I’m falling in love with white tea. It seems strange even to me, because this is the lightest and mildest tea, while the coffee that I also love is the strong brew produced by a French press.
White tea is the least processed.
Unlike most of my love affairs, this one is based not only on taste but also on the potential health benefits. I reported here a couple of years ago that tea enhances insulin activity. Green tea was the basis of that report. The U.S. Department of Agriculture discovered that it contains high levels of a disease-fighting antioxidant, epigallocatechin gallate.
Now, researchers at Oregon State University’s Linus Pauling Institute in Corvallis have discovered that white tea has even more epigallocatechin gallate than green tea has.
Tea infused from the leaves of the Camellia sinensis plant is the world’s most popular beverage after water. The darker the tea, the more processing it has undergone, and the more processing, the more antioxidants are lost.
Most of the tea that we drink is the most highly processed type, black tea. Oxidized — fully fermented — black tea is relatively low in its concentrations of catechins.
Green teas is less processed, but its leaves are withered by air drying. This results in higher concentrations of catechins than black teas have but lower than those in white teas.
The least processed teas, white teas, are unfermented teas made from young tea leaves or buds. They are steamed immediately after harvest to inactivate polyphenol oxidase and then dried.

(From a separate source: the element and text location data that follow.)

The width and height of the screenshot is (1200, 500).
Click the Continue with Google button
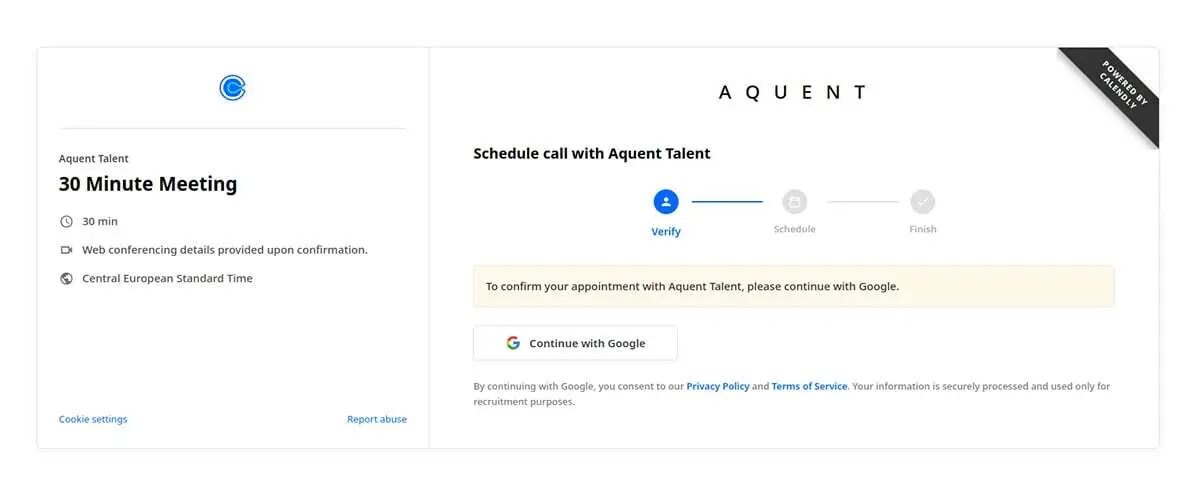pos(575,343)
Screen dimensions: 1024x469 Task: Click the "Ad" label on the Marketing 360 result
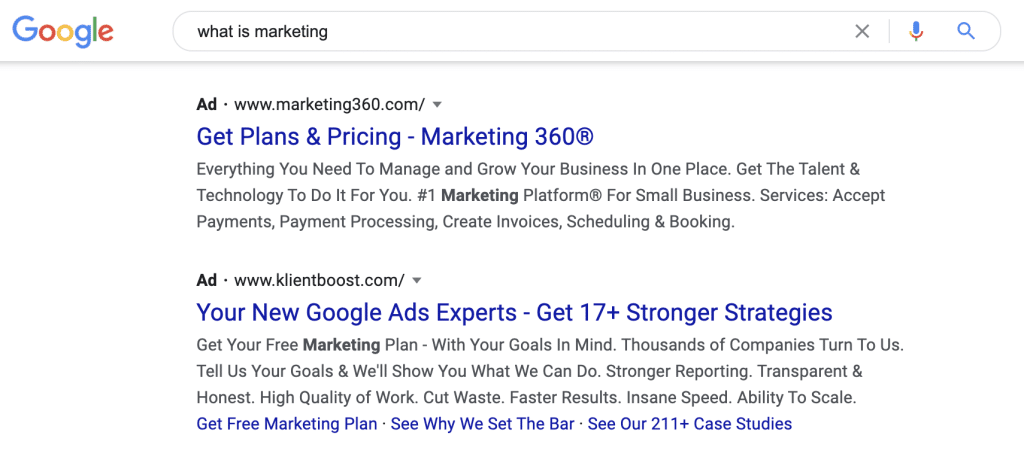coord(207,104)
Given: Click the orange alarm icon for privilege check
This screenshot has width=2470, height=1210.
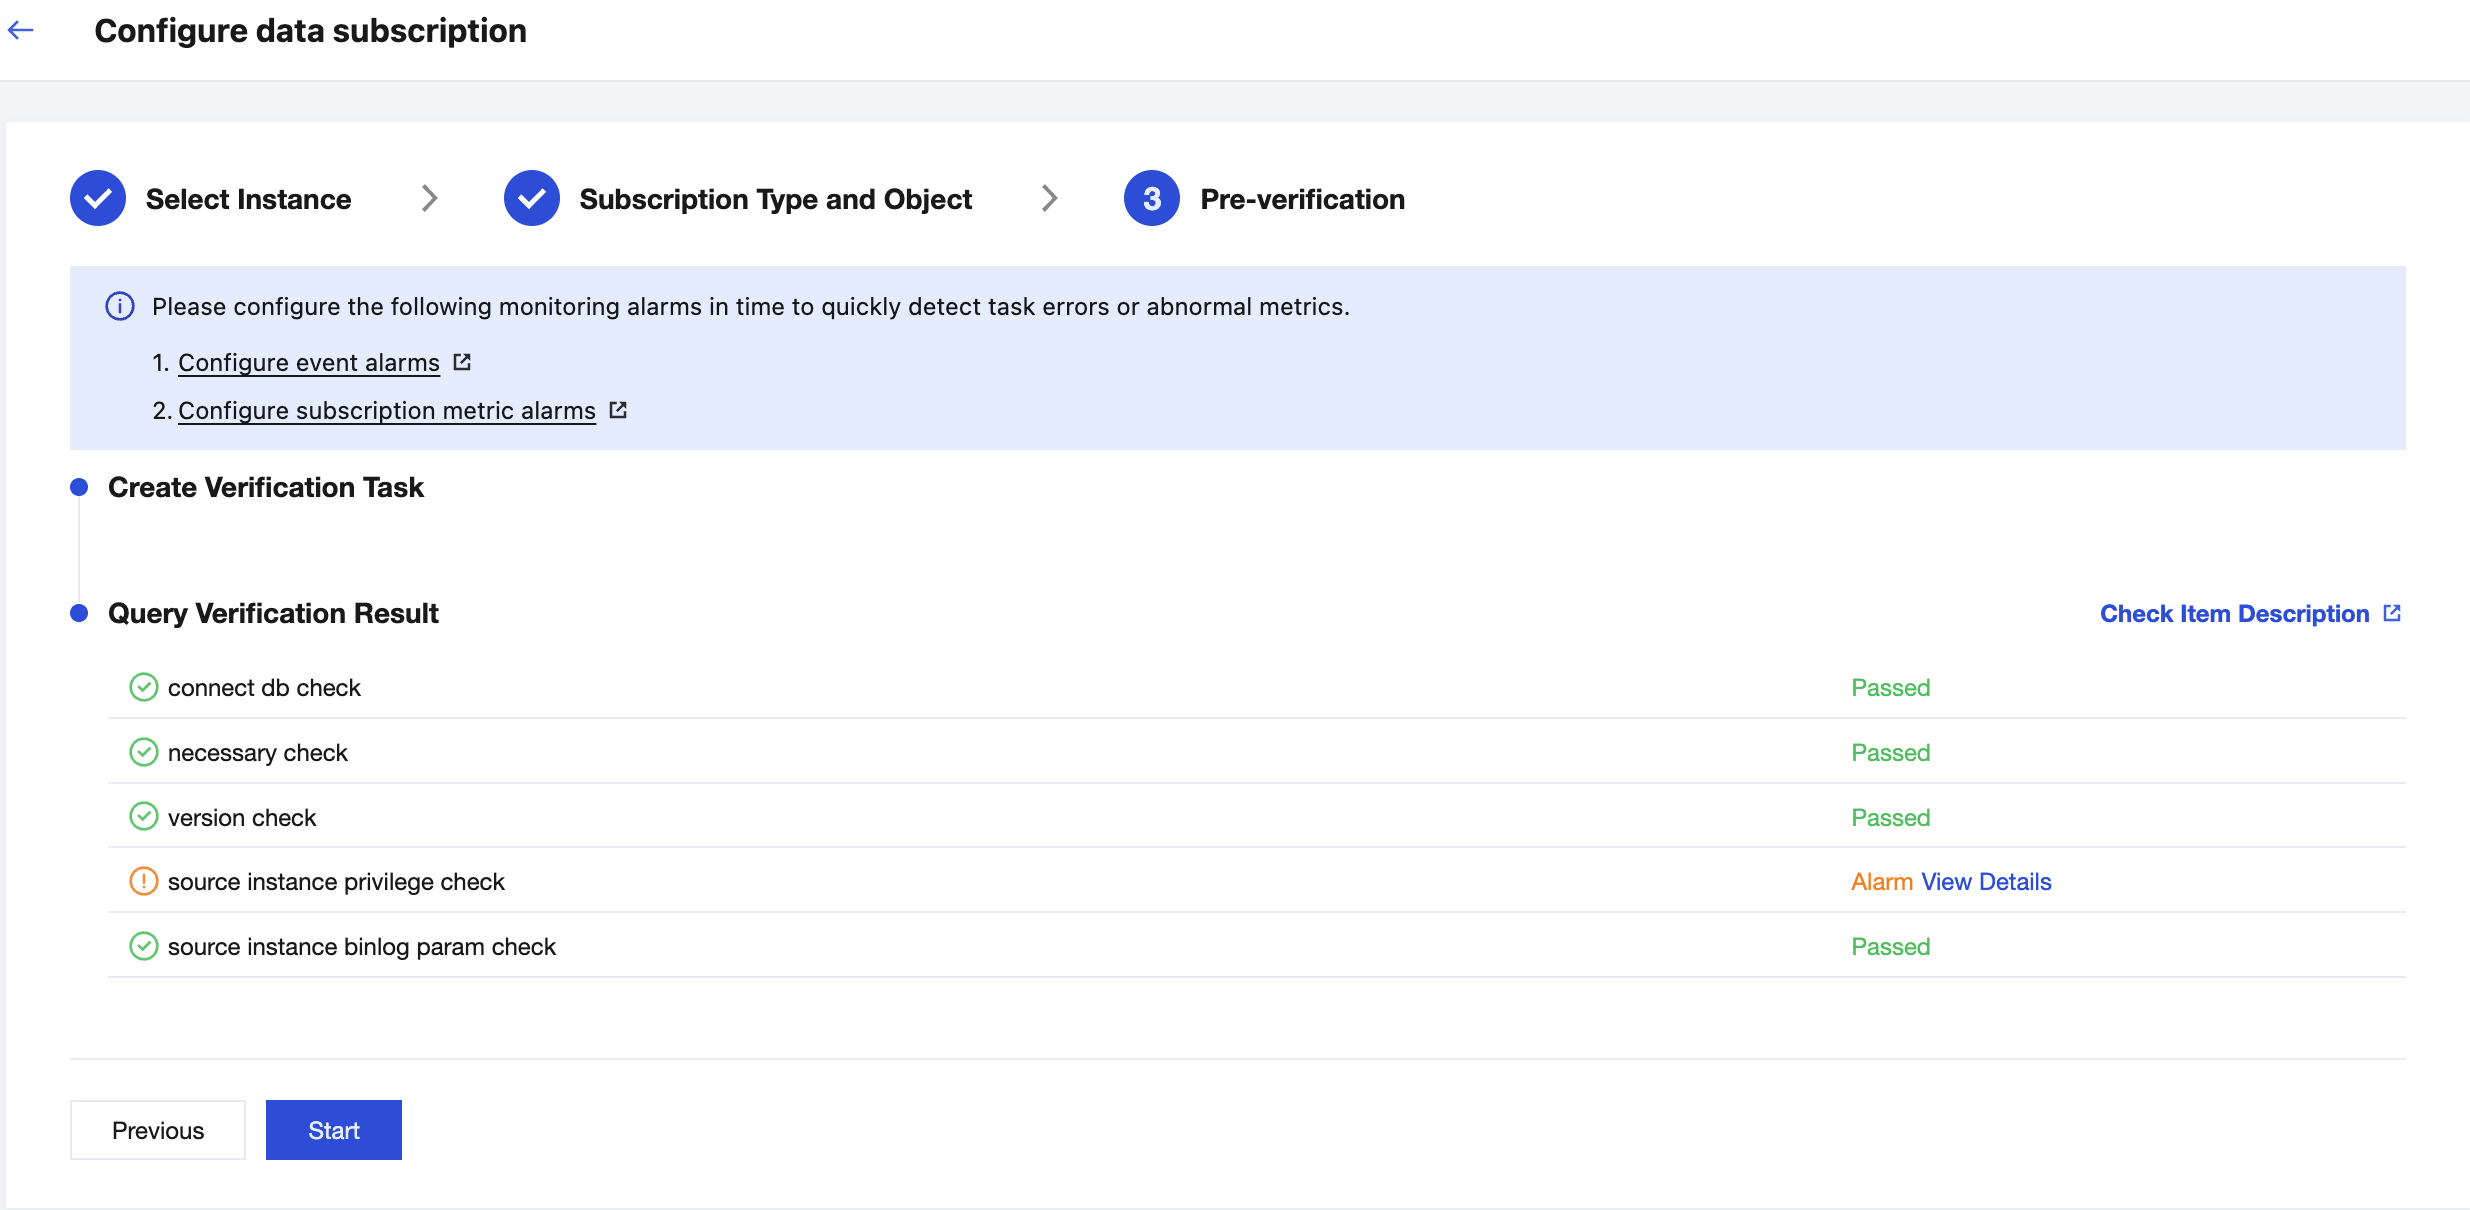Looking at the screenshot, I should [x=144, y=881].
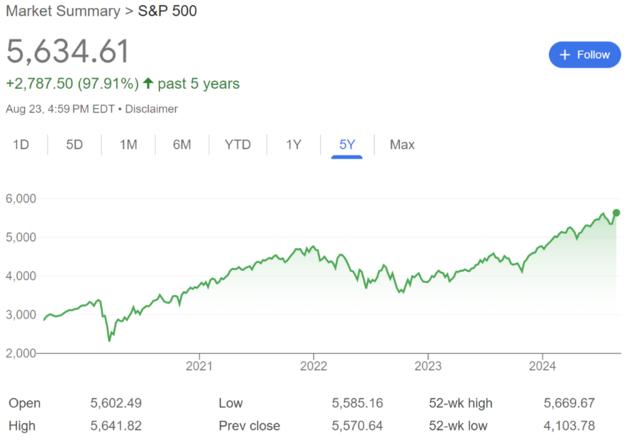Viewport: 640px width, 441px height.
Task: Follow the S&P 500 index
Action: (585, 55)
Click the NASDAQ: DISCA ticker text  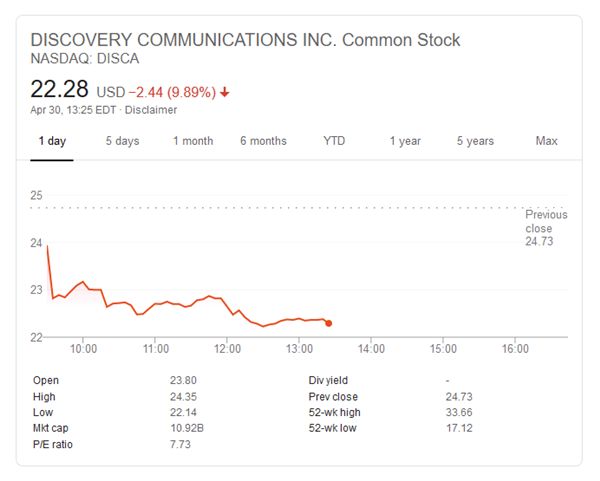tap(85, 59)
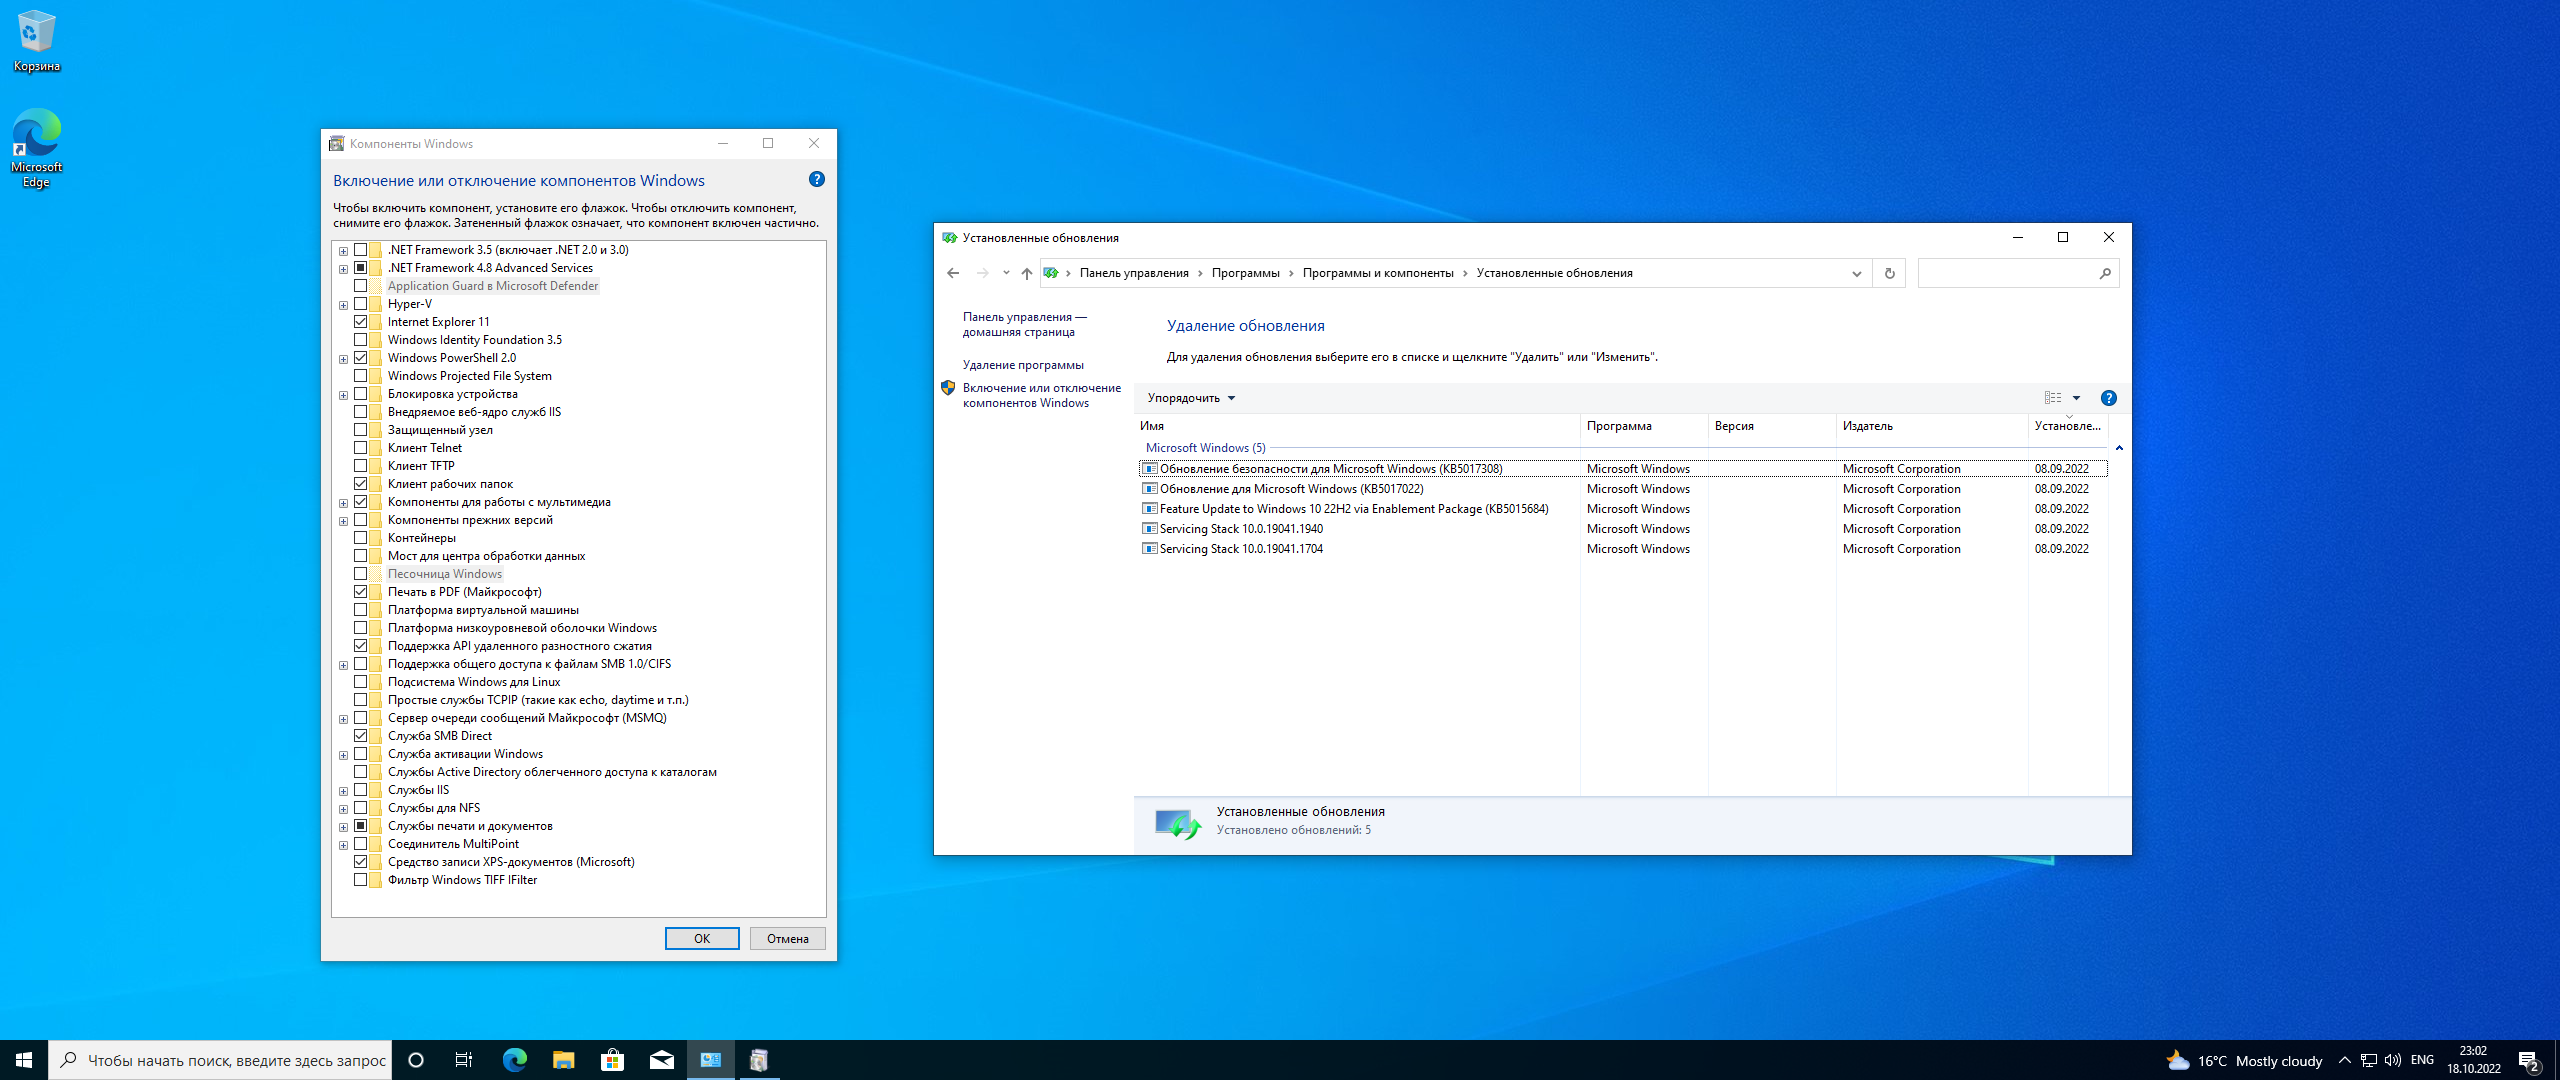Image resolution: width=2560 pixels, height=1080 pixels.
Task: Open Task View on the taskbar
Action: click(x=464, y=1060)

Scientists have been studying green tea for a decade. Their research shows that it may prevent cancer, lower blood cholesterol, and control high blood pressure. It may even prevent cavities and fight viruses. The few scientists studying white tea, most notably those at the Linus Pauling Institute, have shown in animal models that white tea is better at preventing colon cancer than green tea.
Dr. Andrew Weil says that white tea is the lowest in caffeine of any type of tea. Other sources say that white tea is higher.
- Anderson RA., Polansky MM. “Tea enhances insulin activity.” J Agric Food Chem 50:7182-6 (2002). Abstract online at PubMed.
- Santana-Rios G, Orner GA, Xu M, Izquierdo-Pulido M, Dashwood RH. “Inhibition by white tea of 2-amino-1-methyl-6-phenylimidazo[4,5-b]pyridine-induced colonic aberrant crypts in the F344 rat.” Nutr Cancer. 2001;41(1-2):98-103. Abstract online at PubMed.
- Santana-Rios G, Orner GA, Amantana A, Provost C, Wu SY, Dashwood RH. “Potent antimutagenic activity of white tea in comparison with green tea in the Salmonella assay.” Mutat Res. 2001 Aug 22;495(1-2):61-74. Abstract online at PubMed.
- Dashwood WM, Orner GA, Dashwood RH. “Inhibition of ß-catenin/Tcf activity by white tea, green tea, and epigallocatechin-3-gallate (EGCG): minor contribution of H2O2 at physiologically relevant EGCG concentrations.” Biochem Biophys Res Commun. 2002 Aug 23;296(3):584-8. Abstract online at PubMed.
- Orner GA, Dashwood WM, Blum CA, Diaz GD, Li Q, Dashwood RH. “Suppression of tumorigenesis in the Apcmin mouse: down-regulation of ß-catenin signaling by a combination of tea plus sulindac.” Carcinogenesis. 2003 Feb;24(2):263-7. Abstract online at PubMed.